About this task | Retype the whole listing exactly. Leave out pictures.

Material supplied |
╭──

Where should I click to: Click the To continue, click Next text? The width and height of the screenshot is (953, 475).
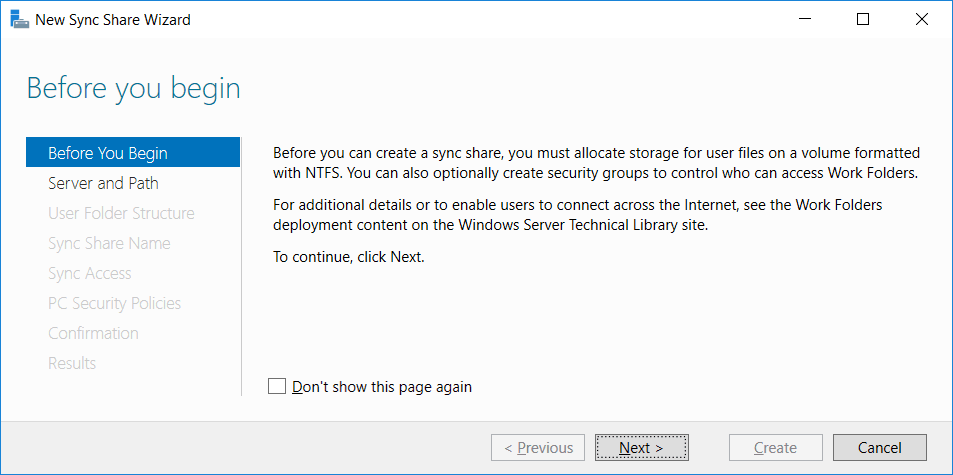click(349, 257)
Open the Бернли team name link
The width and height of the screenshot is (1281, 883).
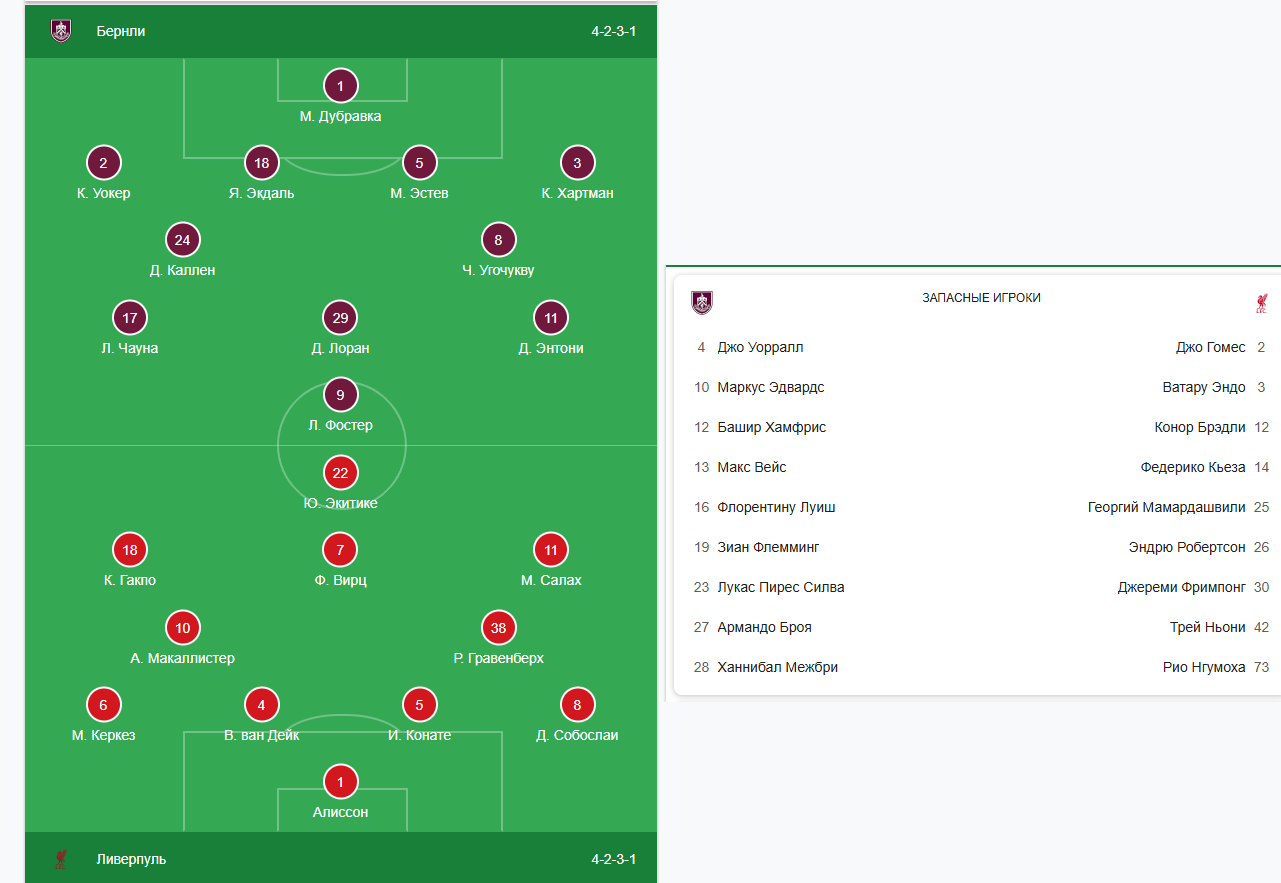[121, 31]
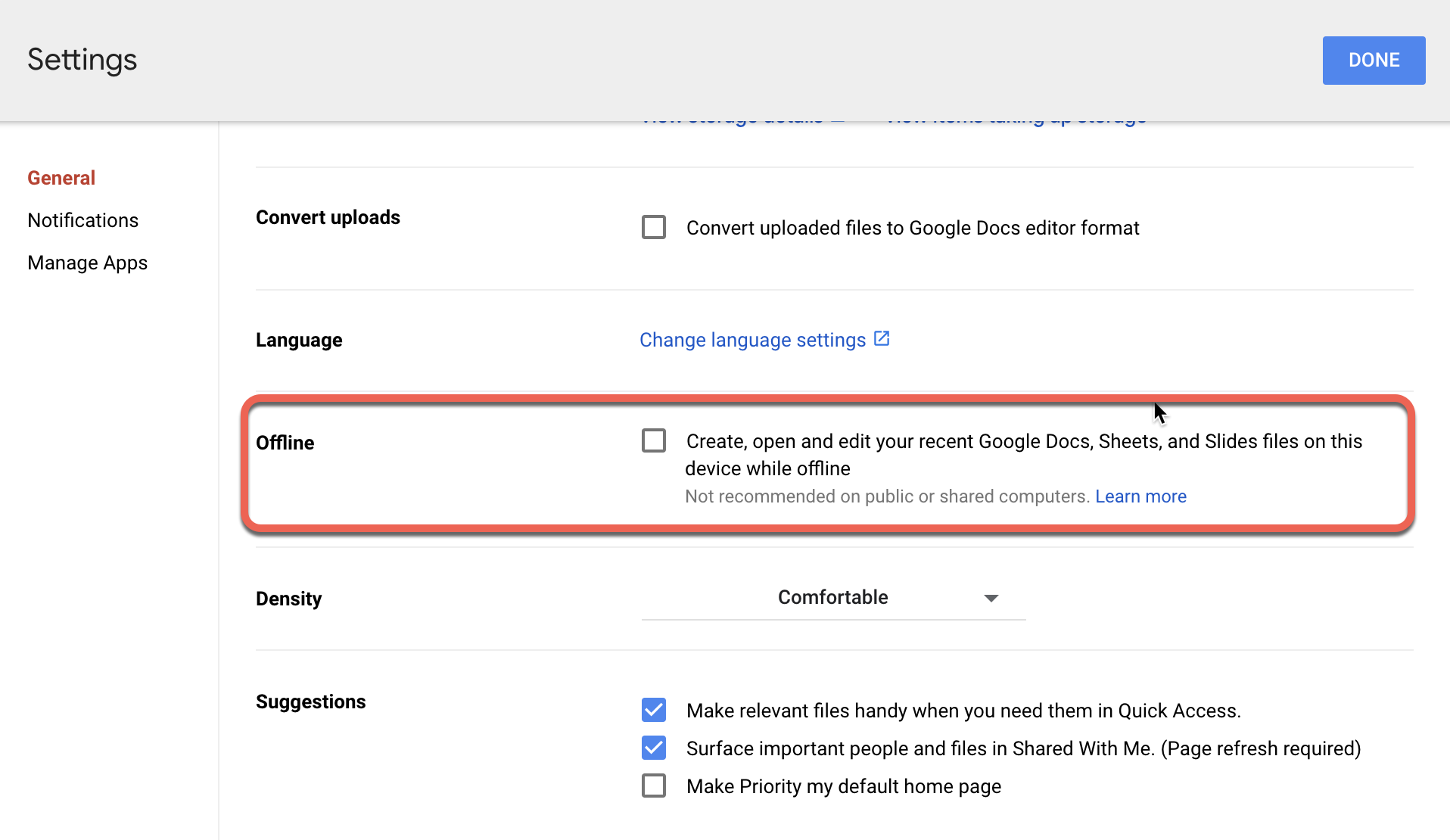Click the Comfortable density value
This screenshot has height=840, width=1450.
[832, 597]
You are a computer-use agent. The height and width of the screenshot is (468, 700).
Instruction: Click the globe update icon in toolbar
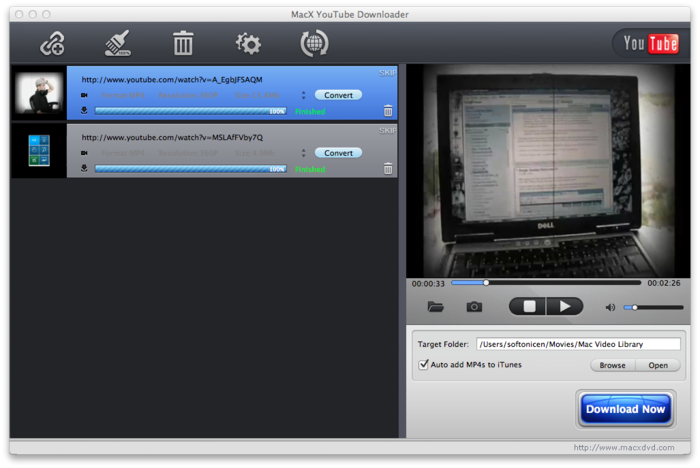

╰──

Worked solution |
Where should I click to: Click the To continue, click Next text? The width and height of the screenshot is (953, 475).
click(349, 257)
Open the Бернли team name link
The width and height of the screenshot is (1281, 883).
[121, 31]
Click the Comfortable density value
This screenshot has height=840, width=1450.
[832, 597]
You are a computer-use agent. The height and width of the screenshot is (468, 700).
Instruction: Click the globe update icon in toolbar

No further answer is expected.